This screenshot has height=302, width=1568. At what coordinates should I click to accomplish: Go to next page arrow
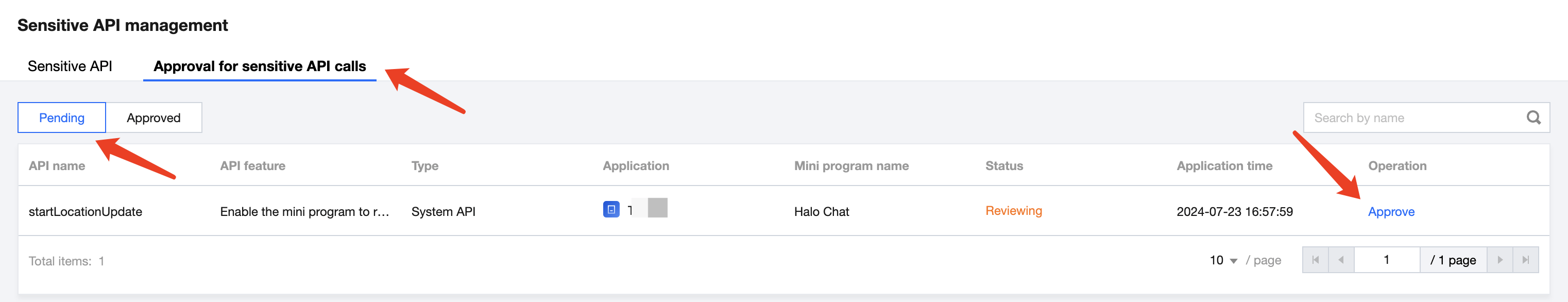pos(1500,260)
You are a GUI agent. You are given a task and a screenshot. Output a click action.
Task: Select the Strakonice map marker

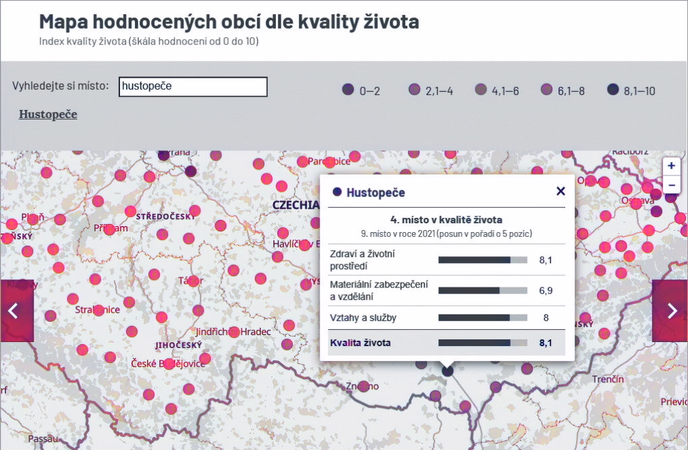[98, 310]
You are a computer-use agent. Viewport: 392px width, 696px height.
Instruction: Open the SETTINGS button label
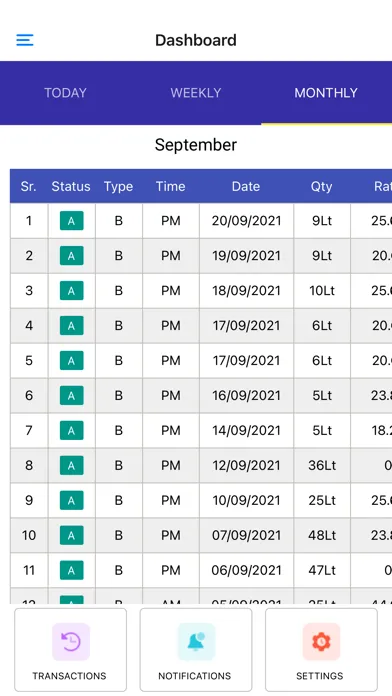[x=320, y=676]
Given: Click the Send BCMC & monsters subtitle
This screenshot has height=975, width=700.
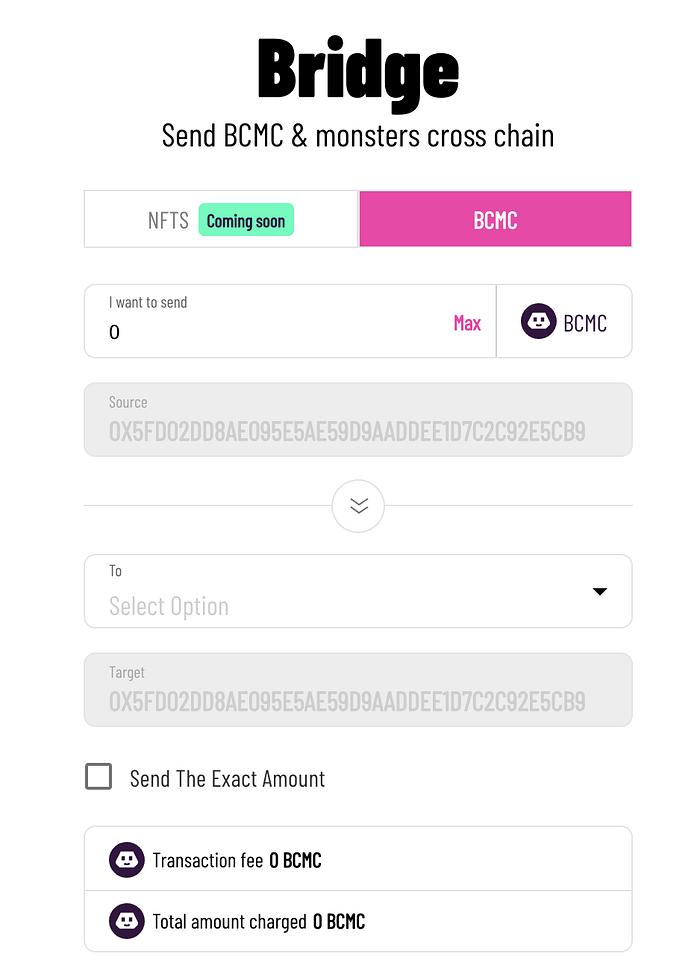Looking at the screenshot, I should [358, 135].
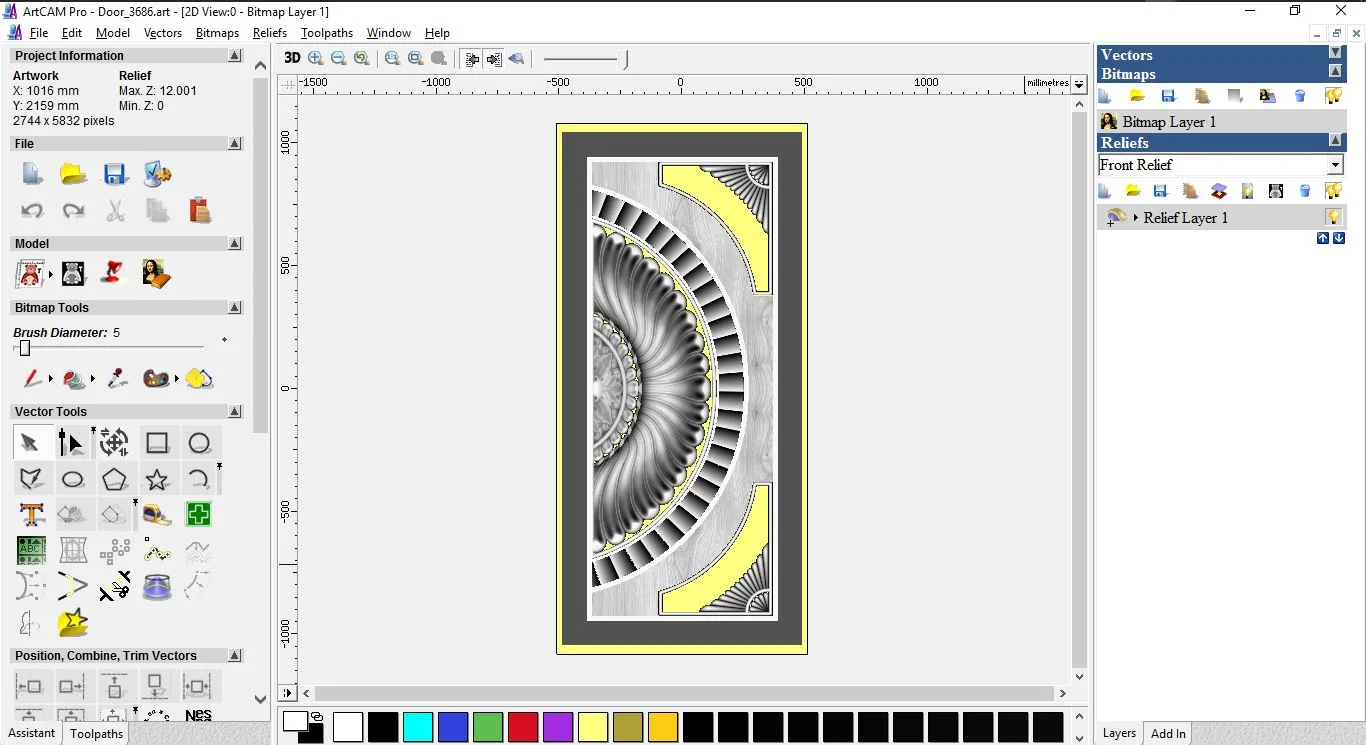Image resolution: width=1366 pixels, height=745 pixels.
Task: Click the Lights and Material lamp icon
Action: (x=114, y=273)
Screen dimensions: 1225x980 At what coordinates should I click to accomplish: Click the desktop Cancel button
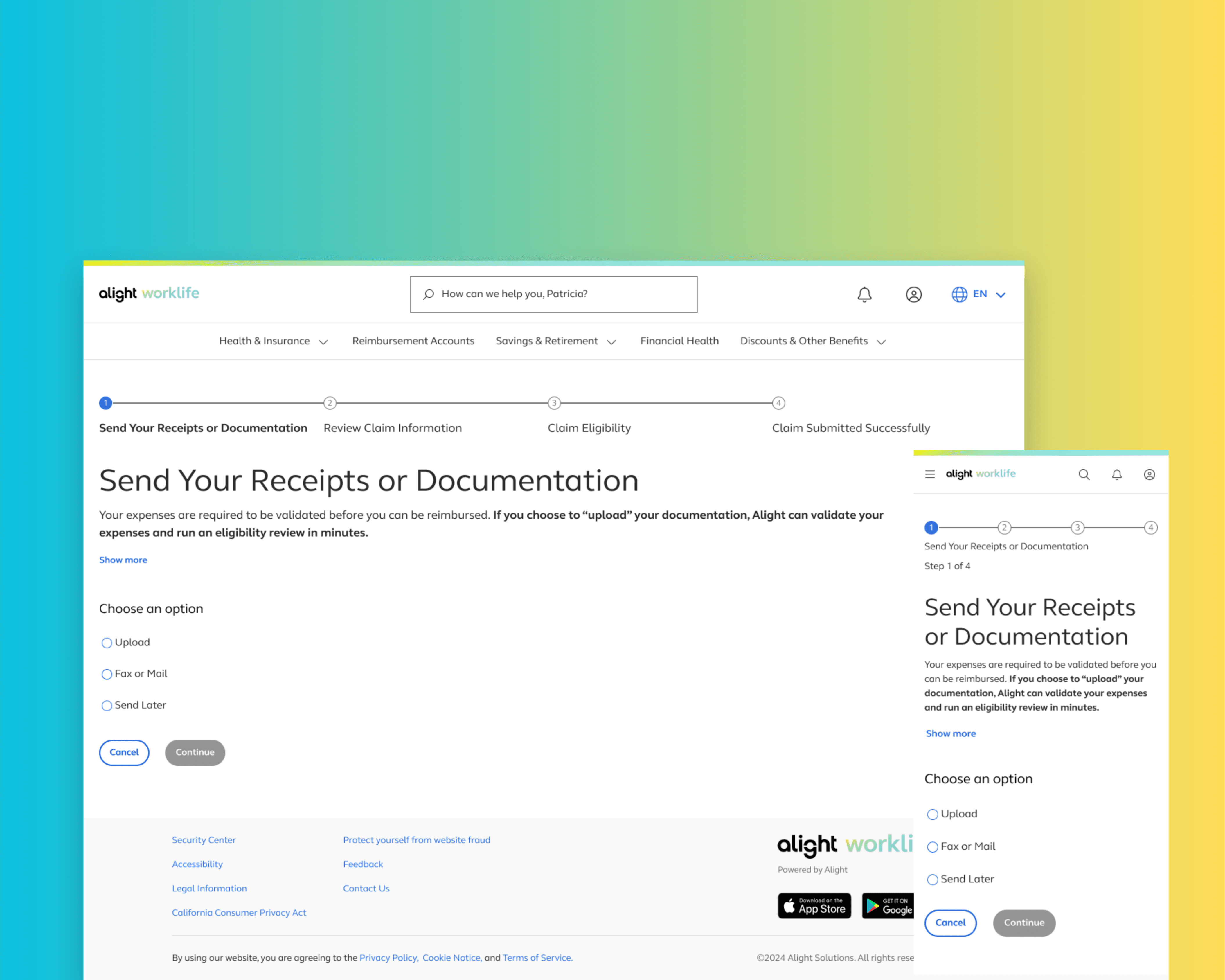pos(124,752)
##############################
**Instruction:** Print every item above word for word, leaving out the pictures.

**Reply to the exercise:**
This screenshot has height=302, width=1568. At what coordinates should I click to accomplish: Go to next page arrow
pos(1500,260)
You are a GUI agent. You are given a task and a screenshot. Output a click action.
Task: Select the Strakonice map marker

[98, 310]
You are a computer-use agent. Viewport: 392px width, 696px height.
Instruction: Open the SETTINGS button label
[x=320, y=676]
Given: Click the Send BCMC & monsters subtitle
This screenshot has height=975, width=700.
Looking at the screenshot, I should [358, 135].
Image resolution: width=1366 pixels, height=745 pixels.
Task: Click the Lights and Material lamp icon
Action: (x=114, y=273)
Screen dimensions: 1225x980 At what coordinates should I click to accomplish: Click the desktop Cancel button
pos(124,752)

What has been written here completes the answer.